CP: I read that, it's wonderful.

GP: That falls into that category because publishers today don't really want those books. They want high-concept, something with a lot of twists. And Northline to me was one of the best books I'd read in years — and I read a lot of books. What impressed me was that he wrote this very small story about this woman's journey about how these small kindnesses collectively lifted her up. And that's the kind of books I admire.

CP: It almost seemed like a novelization of a Tom Waits song to me.

GP: Everybody I've given that book to, especially women, have been basically haunted by it. Last week, not to make this about him, I met him. He came through town and I went down to the bookstore. He couldn't be a sweeter guy and you could just see the reason that this spirit's in the book — it came right out of him. He's a really very nice man.

CP: What books are on your must-read list — current or all-time?

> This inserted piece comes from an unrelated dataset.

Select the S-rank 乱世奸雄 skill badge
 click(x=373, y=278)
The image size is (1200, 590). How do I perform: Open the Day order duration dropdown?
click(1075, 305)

GP: David Benioff [City of Thieves]. Lately I read a book called Stoner [by John Williams]. It's not about weed, it's about a guy named Stoner who's an English professor. That is an outstanding novel. Oh yeah, Hard Rain Falling by Don Carpenter. It's a book in the '60s about juvenile delinquents. Hopefully that'll be republished sometime soon. I'm writing my own juvenile-delinquent novel right now.

CP: Is that about the system or ...

GP: Yeah, it's both. I work in schools, and I do all sorts of stuff mainly with kids. So I went out to Oak Hill, which is the juvenile prison for D.C., and of course I walked in there and started talking to these guys — I got kind of amped up about it and I decided I was going to write about it. I mean, I have my own ideas about it. Kids who sell drugs and do break-ins shouldn't be in prison with kids who've murdered people. So I came at it with some ideas, but then as it always is, my ideas changed as I actually got into the reality of the situation and started talking to people. But the way I was going to attack it is, first of all, what's it like for a kid to go to prison and also what's it like for his parents to send him to prison? That's all I can say right now because I'm writing the book. It's coming along.

CP: Not that you probably want to pick favorites, but what book do you have an extra soft spot for in your collection?

GP: There's a few but Hard Revolution is the one that, if there's going to be one that'll stand the test of time, that'll be it. It wasn't a big success, but it's kind of getting a life of its own now. It's being taught in some public schools here and a couple of colleges. I feel really good about it because I worked very hard on it. It's a book I knew from the beginning that I wanted to write, to write about the '68 riots. When I say from the beginning, I mean from the time I started writing. But I waited many, many years and many books because I wasn't ready to do it.

CP: Is there anything else you want Philly to know?

GP: No, just look out for the Washington Redskins this year. We're back.